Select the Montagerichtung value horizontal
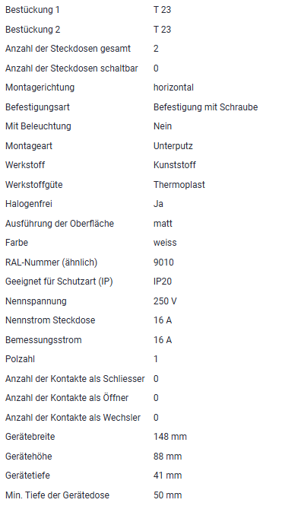 (x=173, y=88)
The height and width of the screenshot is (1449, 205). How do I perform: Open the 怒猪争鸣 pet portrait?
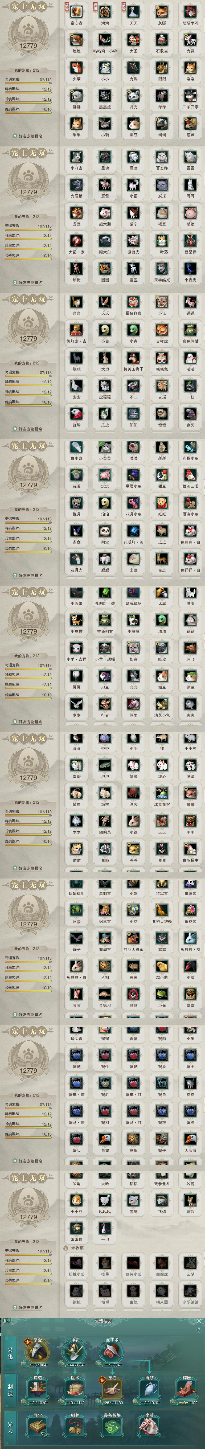[x=190, y=11]
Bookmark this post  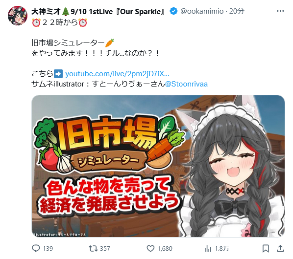(x=266, y=249)
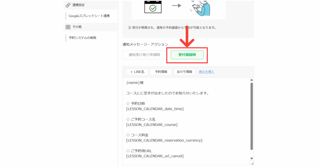Click the [LESSON_CALENDAR_course] line in the message

[x=151, y=125]

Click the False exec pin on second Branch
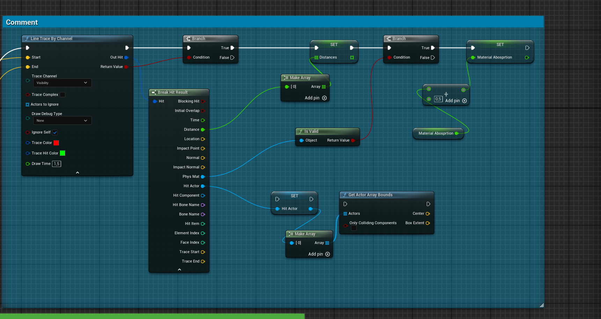[433, 58]
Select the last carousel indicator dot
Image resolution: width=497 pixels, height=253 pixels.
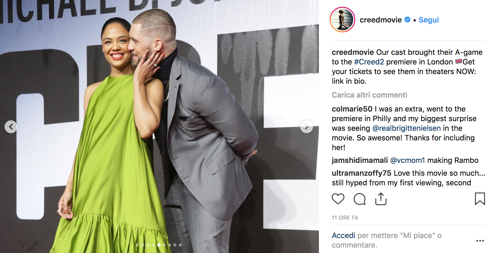pyautogui.click(x=180, y=245)
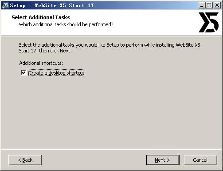223x171 pixels.
Task: Click the 'Create a desktop shortcut' label text
Action: pyautogui.click(x=56, y=73)
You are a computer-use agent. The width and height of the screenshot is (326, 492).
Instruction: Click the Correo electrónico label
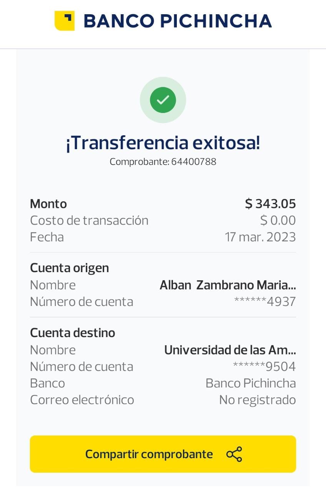pyautogui.click(x=82, y=400)
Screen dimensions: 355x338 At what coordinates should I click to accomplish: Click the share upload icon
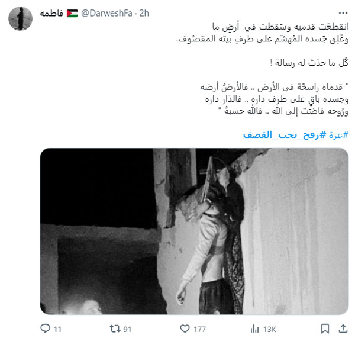(x=343, y=329)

-------

• Your assignment:
Retype only the lines from the line with "Click the False exec pin on second Branch" through the last line of the data. Keep both ends and skip the pictures.

• Written response:
Click the False exec pin on second Branch
[433, 58]
Select the last carousel indicator dot
Image resolution: width=497 pixels, height=253 pixels.
pyautogui.click(x=180, y=245)
223x171 pixels.
Task: Click the 'Create a desktop shortcut' label text
Action: pyautogui.click(x=56, y=73)
You are a computer-use agent. The width and height of the screenshot is (326, 492).
Instruction: Click the Correo electrónico label
pyautogui.click(x=82, y=400)
Screen dimensions: 355x338 At what coordinates should I click to accomplish: Click the share upload icon
(x=343, y=329)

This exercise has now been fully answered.